Norwich City Council’s budget 2022-23
Timetable for this year’s budget:
- Public consultation: Monday 13 December 2021 – Wednesday 19 January 2022.
- Draft budget to cabinet: Wednesday 9 February 2022
- Final budget ratified by council (committee of all 39 councillors): Tuesday 22 February 2022
- Start date: The budget for 2022-23 runs from 1 April 2022 until 31 March 2023.
Our budget for 2022-23 was approved by council on Tuesday 22 February.
You can find the detail of the budget by viewing the report which went to council.
A summary can be found in the news section of our website.
Setting our budget
An important part of the budget-setting process is hearing from local residents and businesses and a consultation is carried out each year to inform the proposals set before councillors and a final budget agreed.
Making sure there’s enough money to do all we want to, to deliver the services people want and need is never an easy task. However, the current context make this more challenging than ever. Covid-19 has had a dramatic impact on everyone, and particularly those already experiencing deprivation. We also acknowledge that we’re living at a time of a climate emergency, which must be acted on.
Overall financial picture
There are three main sources councils get funding from to run services:
- central government grants – and some of the details are announced in the autumn by the chancellor in their budget and Spending Review
- business rates
- council tax.
We also generate income to reinvest through our fees and charges (for example: car parking charges, leisure centre revenue and planning fees) and our commercial investments (such as leasing or selling properties we own).
Following more than a decade of austerity, indications that local government would not receive any growth in funding from central government and that spending pressures in the sector would have to be funded from above-inflation increases in council tax, meant that expectations from the Spending Review announcement were low.
The Budget and Spending Review announcement in October 2021 showed that the balance has shifted towards additional grant funding from central to local government and, while government is assuming councils will make increases in council tax, that this will not be at levels above inflation.
The council’s intention is to protect all services currently provided for as long as possible, while meeting the statutory need to set a balanced budget each year, maintaining financial stability over the medium-term, and managing significant financial risks.

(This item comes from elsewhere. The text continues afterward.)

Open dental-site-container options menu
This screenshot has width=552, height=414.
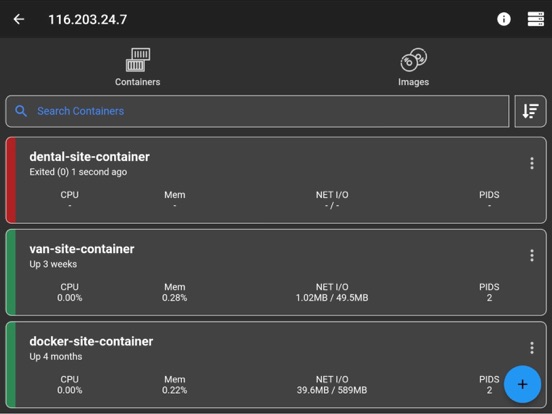(x=532, y=163)
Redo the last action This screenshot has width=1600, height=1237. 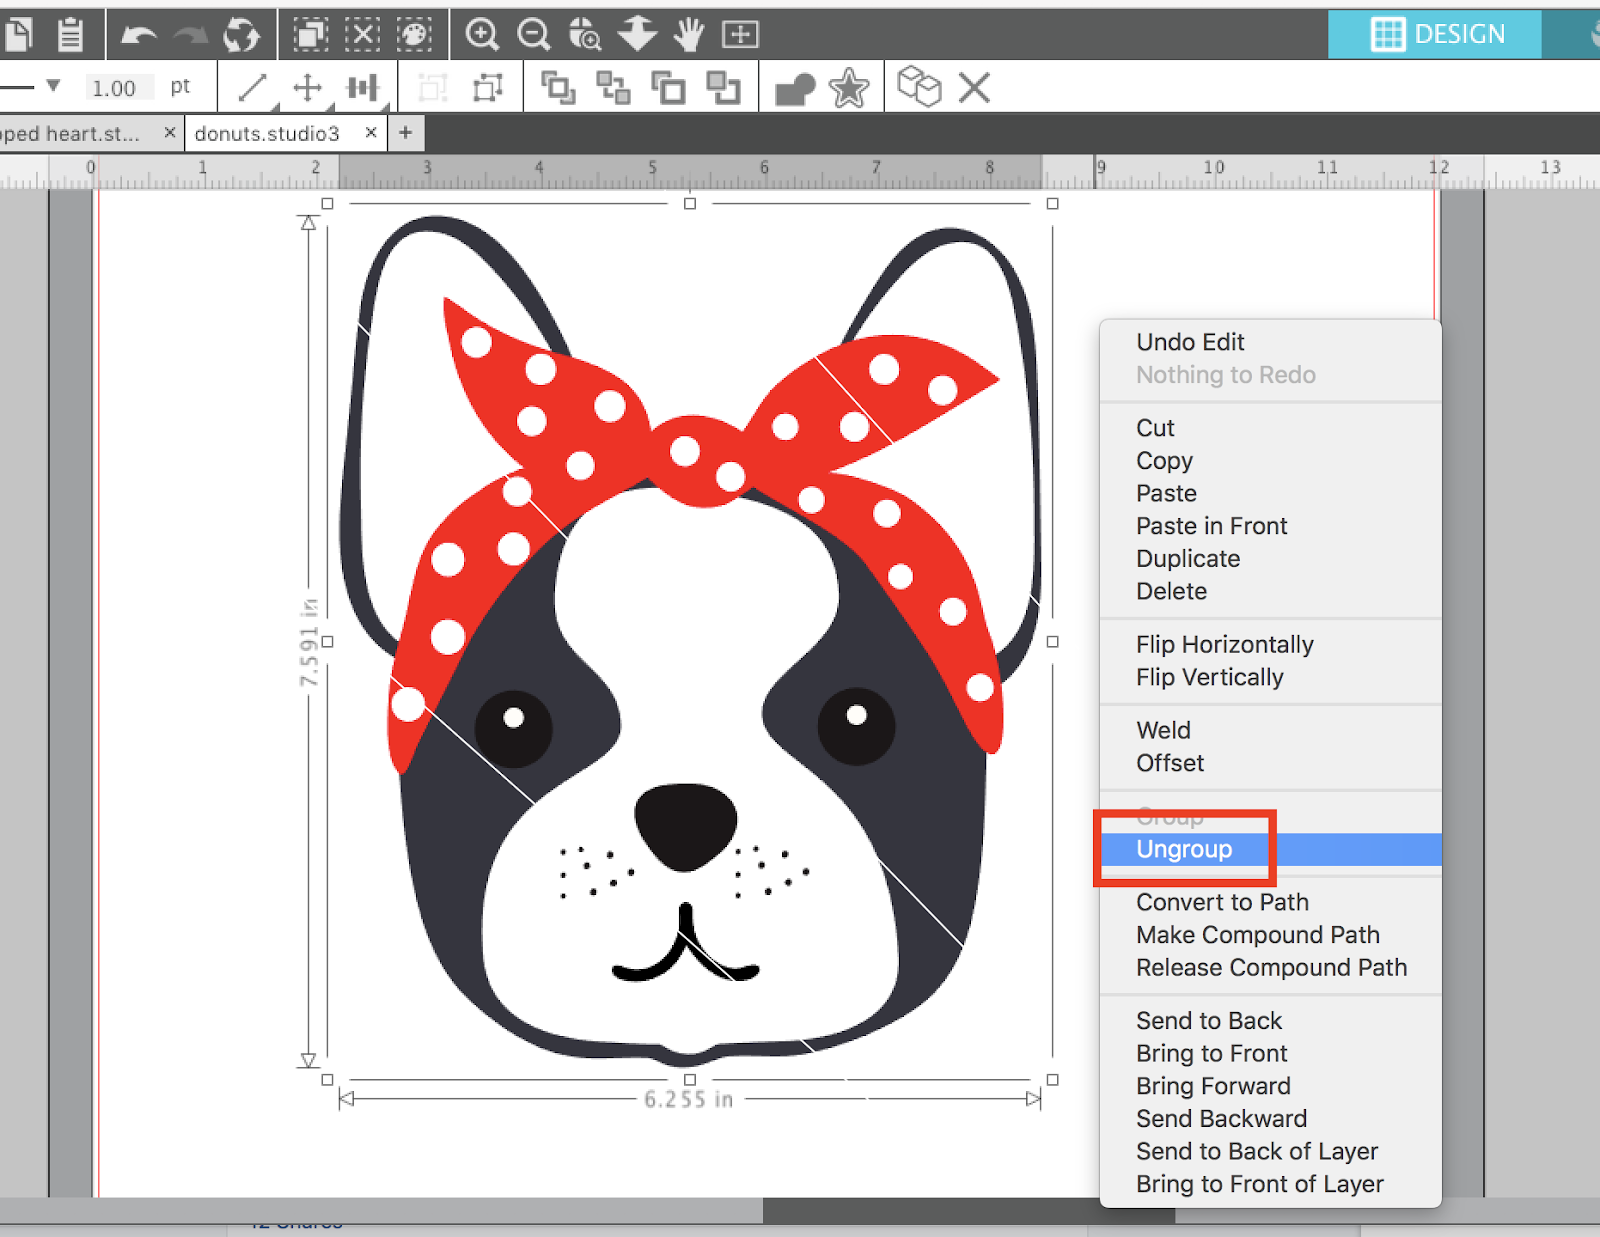[x=190, y=33]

However, difficult decisions remain, and it is inevitable that this council will need to review the nature and level of the services provided over the medium-term.
Norwich City Council is a district council, so there are some services we deliver to city residents and set the budget for, for example:
- housing services
- waste and recycling collections
- street cleaning
- car parking
- parks and open spaces
- culture, tourism and leisure services including events
- electoral registration
- housing and council tax benefits
- local planning services
- public protection services including licensing and environmental health
Other services are delivered by Norfolk County Council and these include:
- adult and social care
- children’s services
- highways and roads
- libraries, museums and galleries
- public health.
What we mean by our budget
Norwich City Council has a main fund – The General Fund – to run its services. Part of this is exclusively used to run our council housing services – this is known as the Housing Revenue Account (HRA) and is not part of the 2022-23 consultation. We will be consulting separately with our tenants on the HRA including the need for increases in rent or service charge levels.
The General Fund can be further broken down into two main parts:
- revenue funding – all income and expenditure to be spent on the day to day running of services
- capital – the money set aside to acquire, enhance or improve (or invest in) assets (the things, buildings and places we own).
For example, the money it costs to maintain and clear our parks so they’re not full of litter, ensure that the grass is cut and equipment is in good working order is revenue spending. If we’re installing a new piece of play equipment, that is considered capital spending – both are part of the General Fund and what we will be consulting on in our 2022-23 budget consultation in December.
It’s important to also say that it’s not just these funding pots the city relies on to bring about new projects and investment. The council works with a range of partners to attract and win additional funding to spend on projects and improvements in Norwich to help the city achieve its bold ambitions. This includes programmes like the Towns Deal fund.